- [Problem to solve] Write out, word for word, the lines of the data below, starting at the line that has "Click the squiggle" and stopping after the line that has "The width and".

- [Provided data]
┄┄┄┄┄┄

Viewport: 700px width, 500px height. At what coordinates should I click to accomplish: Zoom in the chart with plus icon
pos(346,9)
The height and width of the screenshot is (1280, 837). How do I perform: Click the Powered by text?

┄┄┄┄┄┄

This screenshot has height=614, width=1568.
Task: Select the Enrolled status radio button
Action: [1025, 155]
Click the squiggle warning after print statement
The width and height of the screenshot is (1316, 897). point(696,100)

┄┄┄┄┄┄

- [Reply to the exercise]
Click the squiggle warning after print statement
The width and height of the screenshot is (1316, 897). point(696,100)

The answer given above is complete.